BEGIN AVAILABLE RECORDS

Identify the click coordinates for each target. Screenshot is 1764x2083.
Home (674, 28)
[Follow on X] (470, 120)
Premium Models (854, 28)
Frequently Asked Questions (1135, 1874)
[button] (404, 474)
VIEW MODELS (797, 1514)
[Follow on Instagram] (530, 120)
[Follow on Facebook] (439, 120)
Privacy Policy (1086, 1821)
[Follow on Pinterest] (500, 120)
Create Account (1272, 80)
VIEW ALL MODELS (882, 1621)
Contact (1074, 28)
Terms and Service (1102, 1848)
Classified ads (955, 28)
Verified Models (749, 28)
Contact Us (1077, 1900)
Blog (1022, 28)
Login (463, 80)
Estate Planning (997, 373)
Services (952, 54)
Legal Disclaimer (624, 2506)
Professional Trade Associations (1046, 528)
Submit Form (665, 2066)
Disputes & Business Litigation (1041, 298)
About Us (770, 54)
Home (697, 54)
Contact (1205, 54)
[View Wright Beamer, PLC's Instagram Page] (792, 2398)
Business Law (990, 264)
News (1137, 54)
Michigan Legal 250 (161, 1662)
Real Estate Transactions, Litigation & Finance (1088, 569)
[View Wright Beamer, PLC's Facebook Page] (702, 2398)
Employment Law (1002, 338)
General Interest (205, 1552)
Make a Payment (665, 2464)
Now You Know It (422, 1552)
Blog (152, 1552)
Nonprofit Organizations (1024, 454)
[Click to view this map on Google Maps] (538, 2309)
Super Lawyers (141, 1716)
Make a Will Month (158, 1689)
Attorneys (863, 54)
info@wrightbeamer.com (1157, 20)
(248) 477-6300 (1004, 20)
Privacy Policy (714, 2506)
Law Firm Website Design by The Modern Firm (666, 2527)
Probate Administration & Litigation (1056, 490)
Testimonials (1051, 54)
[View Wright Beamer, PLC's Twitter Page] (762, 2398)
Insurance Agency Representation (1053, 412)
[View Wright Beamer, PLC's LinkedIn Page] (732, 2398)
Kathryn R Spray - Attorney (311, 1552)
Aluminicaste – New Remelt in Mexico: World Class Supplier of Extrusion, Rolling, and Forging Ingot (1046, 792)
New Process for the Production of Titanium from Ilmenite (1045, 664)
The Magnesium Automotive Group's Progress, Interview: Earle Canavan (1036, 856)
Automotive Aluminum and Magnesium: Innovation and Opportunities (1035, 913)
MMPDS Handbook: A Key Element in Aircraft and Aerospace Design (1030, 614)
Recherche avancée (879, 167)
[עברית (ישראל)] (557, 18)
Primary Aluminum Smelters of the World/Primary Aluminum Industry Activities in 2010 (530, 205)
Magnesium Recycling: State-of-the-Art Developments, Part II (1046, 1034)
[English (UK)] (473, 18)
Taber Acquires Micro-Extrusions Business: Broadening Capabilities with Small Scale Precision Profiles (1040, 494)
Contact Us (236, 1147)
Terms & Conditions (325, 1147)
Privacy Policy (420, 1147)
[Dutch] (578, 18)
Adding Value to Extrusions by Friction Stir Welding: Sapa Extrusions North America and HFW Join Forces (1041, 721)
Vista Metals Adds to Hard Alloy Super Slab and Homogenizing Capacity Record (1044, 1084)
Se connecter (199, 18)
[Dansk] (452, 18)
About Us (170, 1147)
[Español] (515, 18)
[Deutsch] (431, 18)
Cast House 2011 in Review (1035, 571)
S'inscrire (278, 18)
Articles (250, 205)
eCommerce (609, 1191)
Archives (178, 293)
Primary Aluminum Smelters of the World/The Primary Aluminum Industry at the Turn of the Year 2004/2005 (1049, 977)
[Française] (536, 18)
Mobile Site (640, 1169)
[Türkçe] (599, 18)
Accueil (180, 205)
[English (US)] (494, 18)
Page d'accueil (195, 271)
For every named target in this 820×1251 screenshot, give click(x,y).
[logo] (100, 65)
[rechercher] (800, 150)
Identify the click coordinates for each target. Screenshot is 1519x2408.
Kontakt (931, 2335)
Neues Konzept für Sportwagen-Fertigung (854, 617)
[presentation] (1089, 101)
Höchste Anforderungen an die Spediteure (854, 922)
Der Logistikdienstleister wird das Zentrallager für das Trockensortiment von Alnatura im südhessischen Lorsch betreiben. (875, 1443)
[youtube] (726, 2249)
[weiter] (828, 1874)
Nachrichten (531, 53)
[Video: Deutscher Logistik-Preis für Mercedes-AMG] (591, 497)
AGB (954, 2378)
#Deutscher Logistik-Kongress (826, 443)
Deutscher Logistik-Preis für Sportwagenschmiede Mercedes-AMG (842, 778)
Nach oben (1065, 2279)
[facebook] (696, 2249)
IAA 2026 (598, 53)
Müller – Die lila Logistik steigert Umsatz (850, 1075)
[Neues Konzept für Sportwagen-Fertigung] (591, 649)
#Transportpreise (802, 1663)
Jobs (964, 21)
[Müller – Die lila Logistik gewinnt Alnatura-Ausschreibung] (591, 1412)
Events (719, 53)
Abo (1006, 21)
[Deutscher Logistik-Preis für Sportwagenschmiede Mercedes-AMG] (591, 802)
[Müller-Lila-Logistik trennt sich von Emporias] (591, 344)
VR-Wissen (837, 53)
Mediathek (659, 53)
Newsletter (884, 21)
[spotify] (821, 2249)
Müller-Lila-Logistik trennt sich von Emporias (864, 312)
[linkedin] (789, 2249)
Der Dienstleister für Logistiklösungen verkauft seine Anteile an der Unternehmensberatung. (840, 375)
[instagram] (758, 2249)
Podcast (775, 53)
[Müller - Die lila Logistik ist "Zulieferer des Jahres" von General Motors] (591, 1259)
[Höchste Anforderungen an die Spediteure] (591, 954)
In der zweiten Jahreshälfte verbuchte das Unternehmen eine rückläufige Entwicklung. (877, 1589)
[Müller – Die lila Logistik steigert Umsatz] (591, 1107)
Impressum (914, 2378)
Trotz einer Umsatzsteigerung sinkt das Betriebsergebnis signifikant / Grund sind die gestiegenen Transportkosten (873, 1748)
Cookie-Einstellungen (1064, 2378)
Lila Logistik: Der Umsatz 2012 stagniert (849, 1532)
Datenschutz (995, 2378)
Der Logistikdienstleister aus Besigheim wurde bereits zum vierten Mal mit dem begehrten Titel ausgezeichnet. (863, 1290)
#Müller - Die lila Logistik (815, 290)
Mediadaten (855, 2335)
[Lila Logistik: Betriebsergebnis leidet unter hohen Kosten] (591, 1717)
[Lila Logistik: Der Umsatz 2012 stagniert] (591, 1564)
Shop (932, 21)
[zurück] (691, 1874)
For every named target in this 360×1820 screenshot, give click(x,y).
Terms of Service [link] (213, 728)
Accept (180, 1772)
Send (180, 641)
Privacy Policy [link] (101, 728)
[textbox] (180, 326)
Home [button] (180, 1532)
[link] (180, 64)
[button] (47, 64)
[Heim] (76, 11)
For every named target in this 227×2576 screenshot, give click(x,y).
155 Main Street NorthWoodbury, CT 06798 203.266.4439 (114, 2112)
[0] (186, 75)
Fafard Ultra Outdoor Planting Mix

END AVAILABLE RECORDS

_EXERCISE OBJECTIVE_
Report all lines in the records that include the string "Alnatura".

_TASK ANSWER_
Der Logistikdienstleister wird das Zentrallager für das Trockensortiment von Alnatura im südhessischen Lorsch betreiben. (875, 1443)
[Müller – Die lila Logistik gewinnt Alnatura-Ausschreibung] (591, 1412)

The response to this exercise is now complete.